Camat Cempaka, Hendrawan, mengatakan banjir tersebut diduga berasal dari air kiriman kawasan Kiram menyusul tingginya curah hujan di wilayah hulu. Pihak kecamatan telah melakukan peninjauan langsung ke lapangan bersama lurah setempat, BPBD, Bhabinkamtibmas, Polsek, serta tim relawan.
“Di Kelurahan Bangkal ada enam RT yang terdampak, yaitu RT 07, RT 08, dan RT 09 di RW 03, serta RT 10, RT 11, dan RT 12 di RW 04. Saat ini air sudah masuk ke sebagian besar rumah warga dan ketinggiannya masih bertambah,” ujar Hendrawan, Jumat (27/12/2025).

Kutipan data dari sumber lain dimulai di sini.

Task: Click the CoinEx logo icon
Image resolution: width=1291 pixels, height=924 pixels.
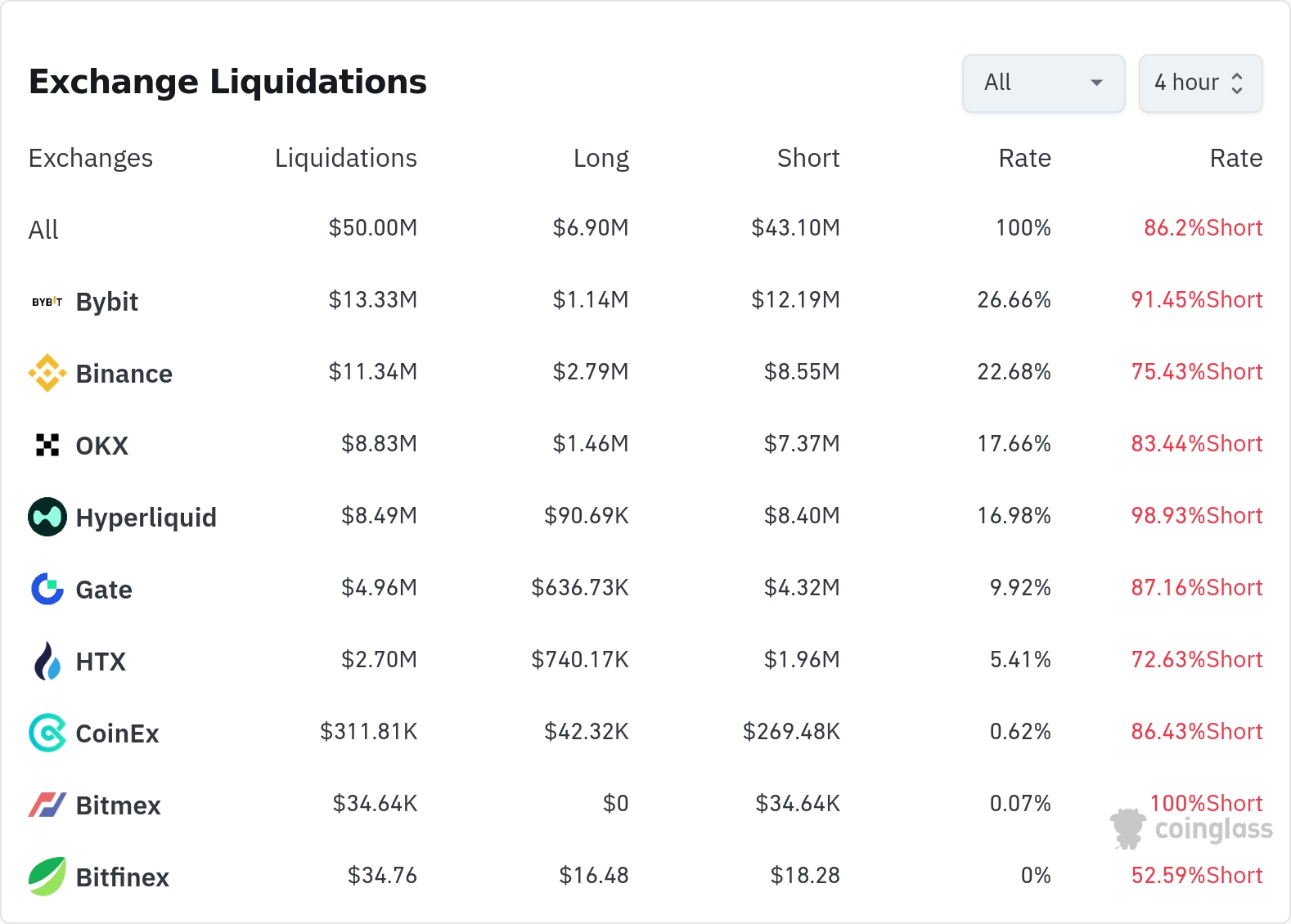Action: (47, 733)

Ia menjelaskan, hingga kini jumlah rumah dan warga terdampak masih dalam proses pendataan karena kondisi air yang belum surut. Pemantauan terus dilakukan untuk memastikan keselamatan masyarakat.

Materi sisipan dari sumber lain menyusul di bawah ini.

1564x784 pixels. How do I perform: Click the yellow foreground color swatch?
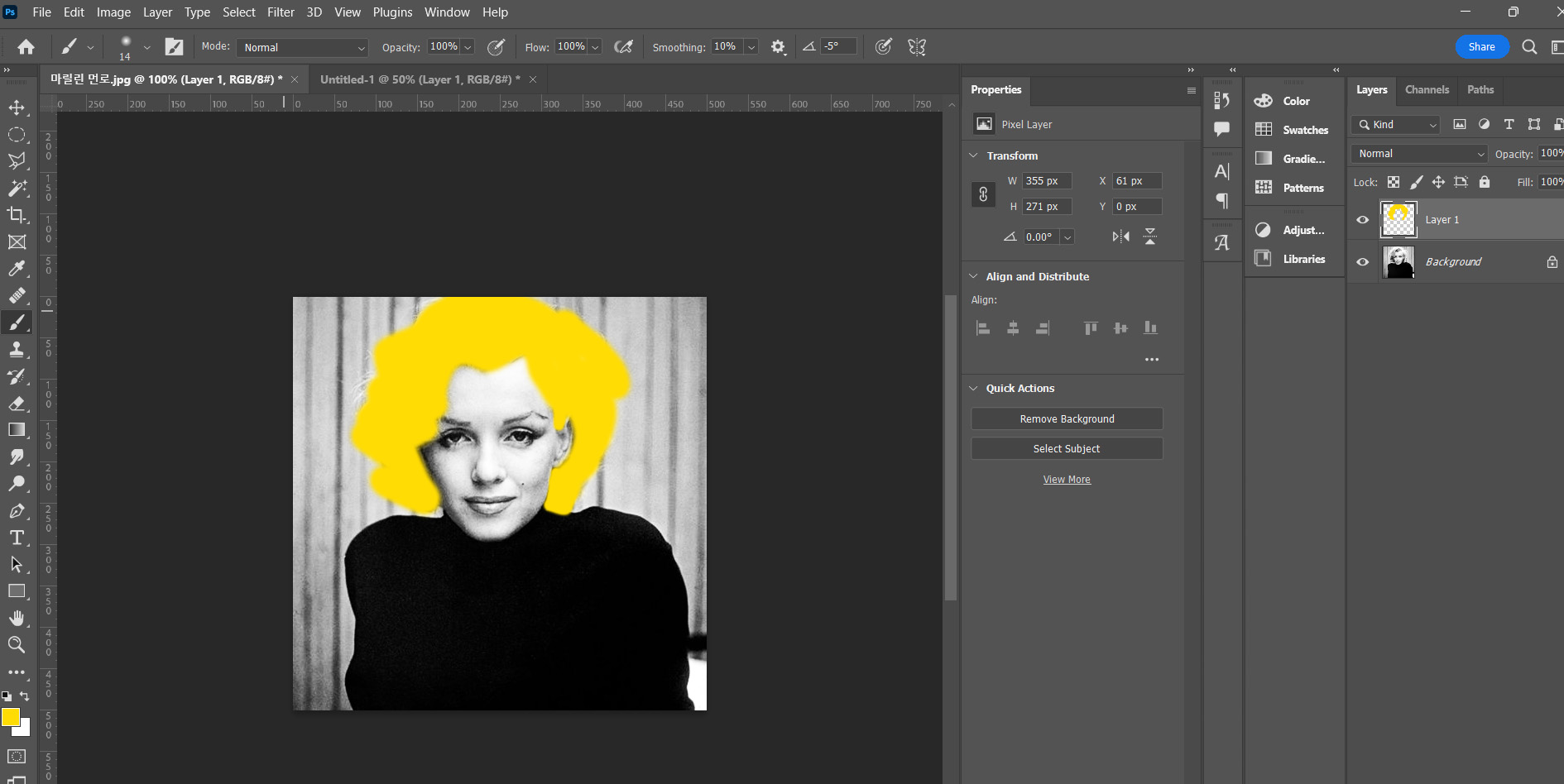coord(11,717)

“Kami masih memantau langsung di lapangan karena air terus meninggi. Data jumlah rumah dan warga terdampak masih kami himpun,” jelasnya.
Terkait kejadian tersebut, Wali Kota Banjarbaru Erna Lisa Halaby menyampaikan keprihatinannya atas musibah banjir yang dialami warga Kelurahan Bangkal. Ia meminta seluruh jajaran terkait untuk terus melakukan pemantauan intensif guna mencegah terjadinya hal-hal yang tidak diinginkan.
“Kesian, deras banget airnya. Terus pantau saja warga,” ujar Erna Lisa Halaby.
Ia juga menginstruksikan agar aparat di lapangan memastikan kondisi warga tetap aman, terutama kelompok rentan, serta segera berkoordinasi apabila dibutuhkan langkah penanganan lanjutan.
Sementara itu, pihak Kecamatan Cempaka telah berkoordinasi dengan BPBD, Dinas Sosial, dan puskesmas setempat untuk kesiapan bantuan darurat, termasuk dukungan layanan kesehatan bagi warga terdampak.
Hingga saat ini, aparat dan relawan masih bersiaga di lokasi sambil memantau perkembangan banjir dan kondisi masyarakat di wilayah terdampak.